The second volume of Ito’s spiral-obsessed work is wilder, less controlled than the first. It’s not as tightly wound or slow-burning as the first collection, relying instead on gross-outs and increasingly frenetic artwork to communicate the smalltown weirdness within.
There’s an overall story – that Kurôzu-cho is in the thrall of a spiral-natured curse – but it’s really only loosely addressed in this collection of relatively unrelated tales. We see what’s going on mostly from the viewpoint of the already-seen-some-shit Kirie, and the stories seem to be monster-of-the-moment deals for the most part – they don’t really add to the lore of the town, and could occur anywhere. Only two – one involving a creepily reactivated lighthouse, and another describing a rather persistent storm – directly involve the town.
There’s a lot more gross horror in this volume: snails, spine-springs and reverse-pregnancy succubi feature, and they’re pretty foul.
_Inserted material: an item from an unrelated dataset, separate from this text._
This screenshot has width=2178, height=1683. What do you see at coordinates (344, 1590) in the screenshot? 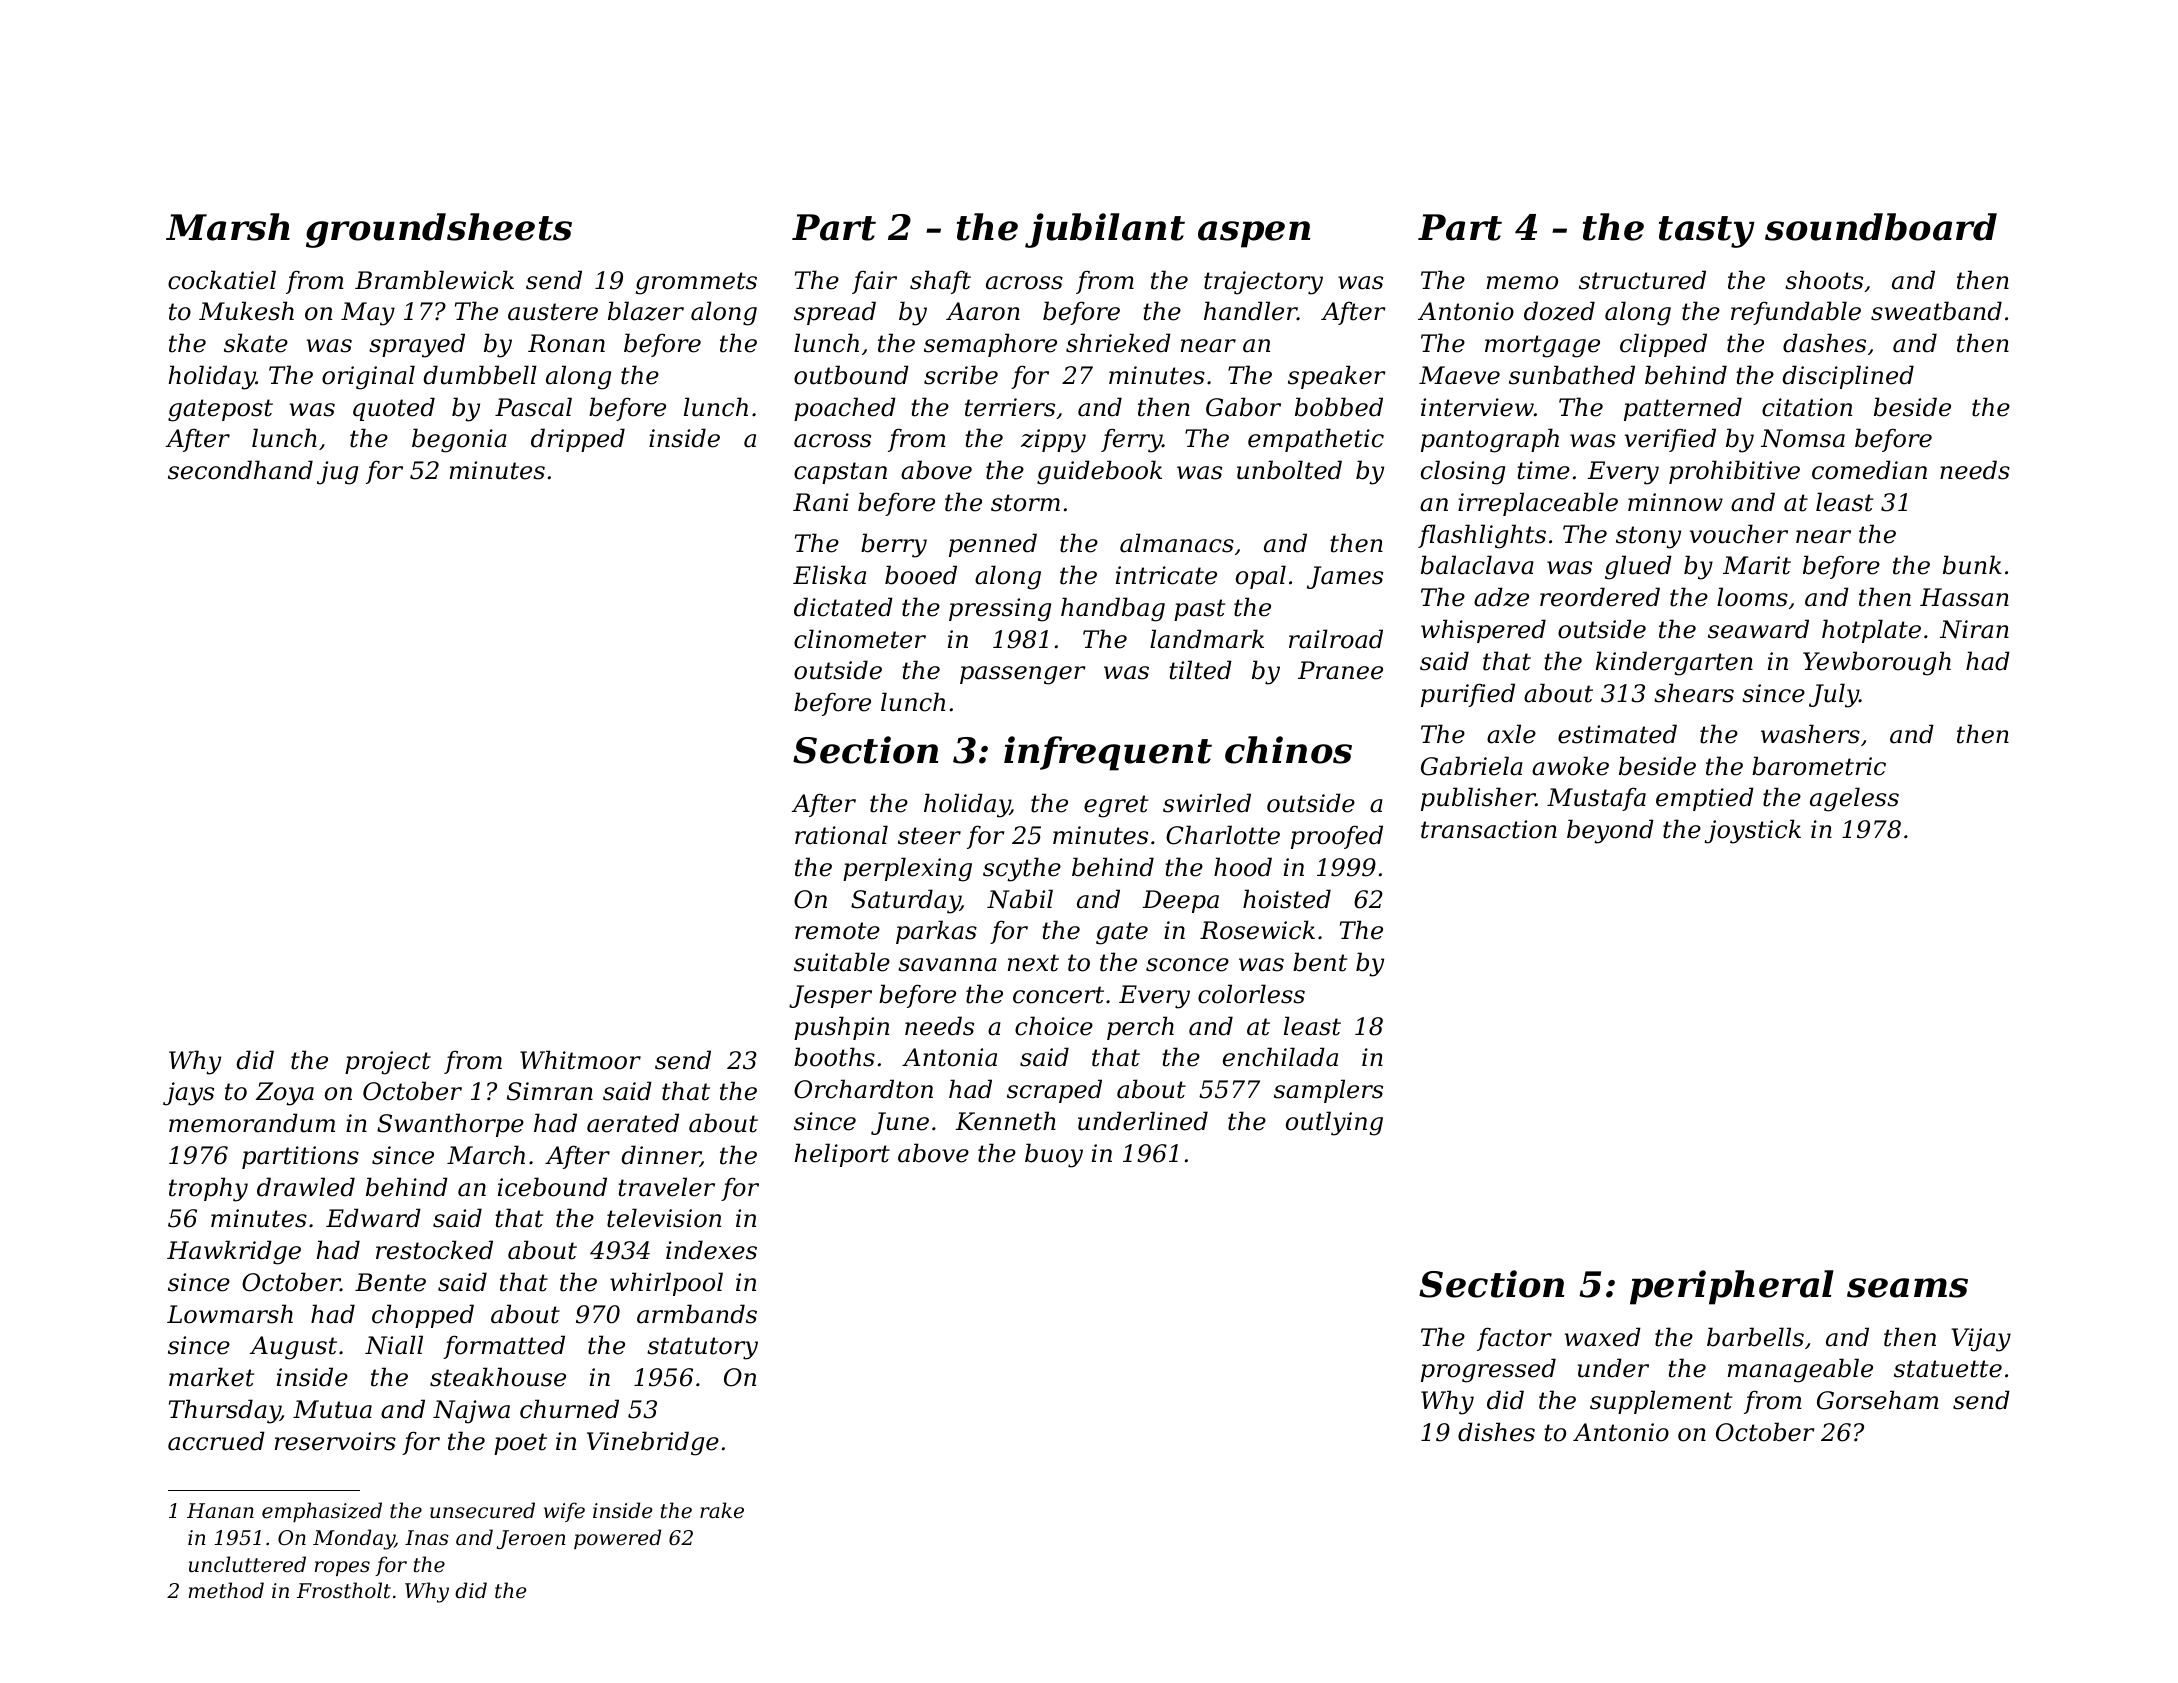
I see `Frostholt` at bounding box center [344, 1590].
The artwork in these sections tends towards messy, with a flurry of brushstrokes accentuating the abhorrent forms within. Special attention is paid to the eyes, with this particular level of creepiness providing effective reader shudders.
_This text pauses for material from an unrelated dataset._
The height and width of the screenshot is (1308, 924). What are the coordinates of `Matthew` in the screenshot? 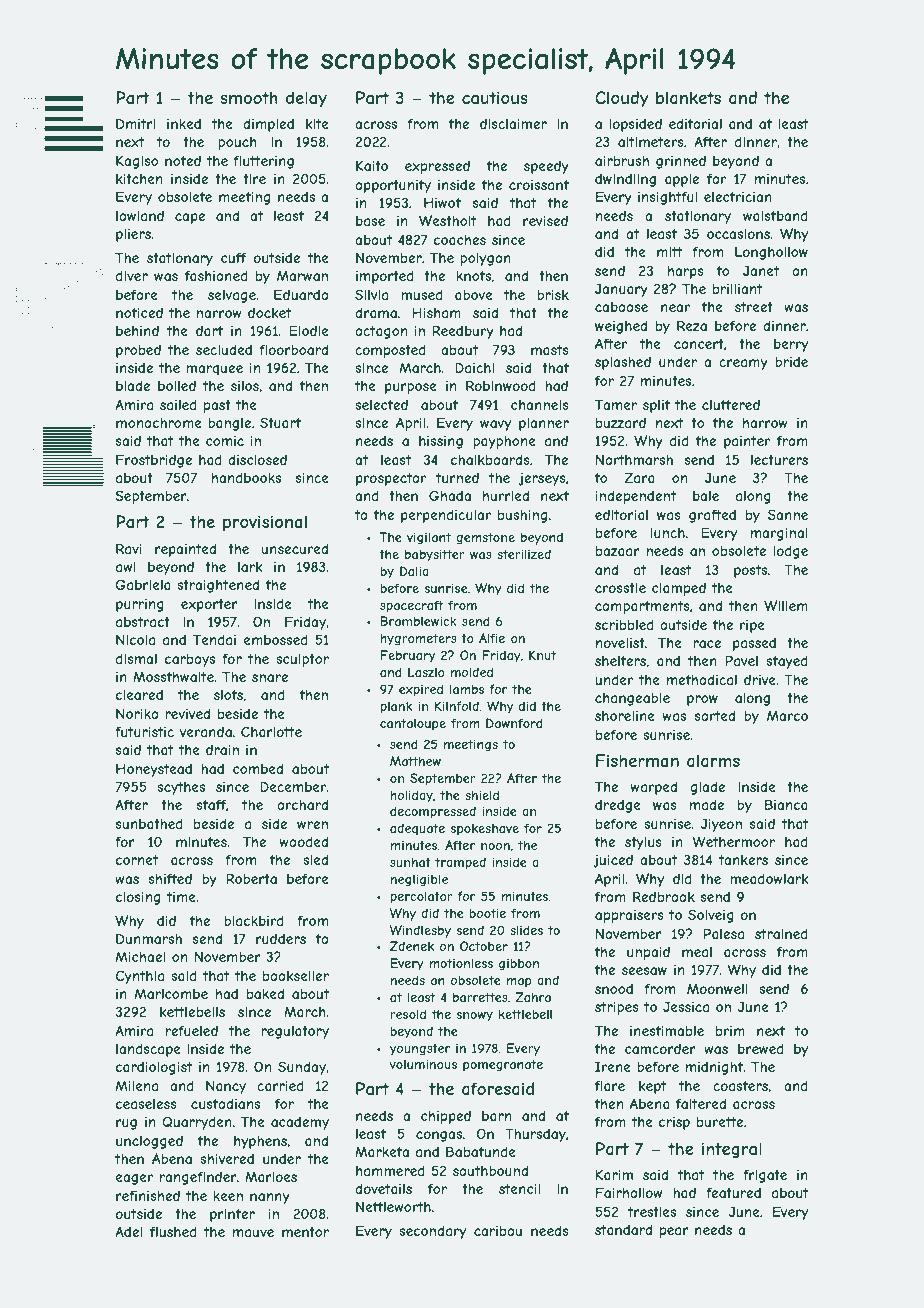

The story which most clearly adds to the mystique of the world as a whole is the tale about a possessed lighthouse. It’s got a distinct Silent Hill or Forbidden Siren vibe to it, but it suffers from the shortcoming common to most of the stories here – they just sort of end without much resolution, other than the feeling the author is pointing to what used to be a human and going SEE! SEE?
A neat inclusion (as ever) is the volume afterword, where the author breaks the fourth wall and appears in person. It’s nice to know that he’s as apparently mystified by his spiral obsession as everyone else.
From here, the series could go either way: greatness or lameness. I hope it’s the former.